Pharmacological studies on relaxation of spastic primate cerebral arteries in subarachnoid hemorrhage

Abstract

Chronic cerebral vasospasm was induced in 16 monkeys by direct placement of a clot of autologous blood over the arteries of the circle of Willis on the right side. The middle cerebral arteries (MCA's) on the clot side all showed angiographic vasospasm, which was maximal 7 days after subarachnoid hemorrhage. Animals were sacrificed at this time and vascular responses to acetylcholine (ACh), histamine, and the calcium ionophore A23187 were studied in MCA rings from the clot (spastic) side and the non-clot (control) side.
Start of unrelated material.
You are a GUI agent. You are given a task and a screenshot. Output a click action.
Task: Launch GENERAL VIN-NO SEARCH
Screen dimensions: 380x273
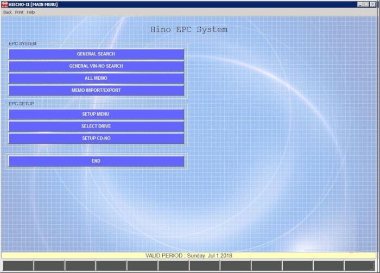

In control preparations with an intact endothelium, which had been precontracted by prostaglandin F2 alpha (PGF2 alpha), histamine and A23187 produced significant relaxation. The same concentrations of histamine and A23187 did not relax vascular tissues in which the endothelium had been mechanically removed. Acetylcholine did not produce a significant endothelium-dependent relaxation of primate MCA rings, but did relax rings of primate common carotid artery. Pretreatment with chlorpheniramine (an H1-receptor antagonist) prevented histamine-induced relaxation; however, cimetidine (an H2-receptor antagonist) had no inhibitory action. It thus seems that histamine mediates relaxation of intact MCA's mostly by an H1-receptor-mediated release of endothelium-derived relaxing factor (EDRF). Relaxations induced by histamine and A23187 in MCA's from the clot side were substantially reduced. Moreover, the small component of ACh-induced relaxation was also abolished. Endothelium-independent relaxation induced by glyceryl trinitrate (GTN) occurred in arteries from both the control and the clot sides. Constrictions induced by KC1 and PGF2 alpha were reduced on the clot side of the MCA's. These results suggest that subarachnoid hemorrhage influences both the generation of EDRF and the constriction of affected arteries. The small contraction which was elicited in spastic arteries was fully relaxed by GTN.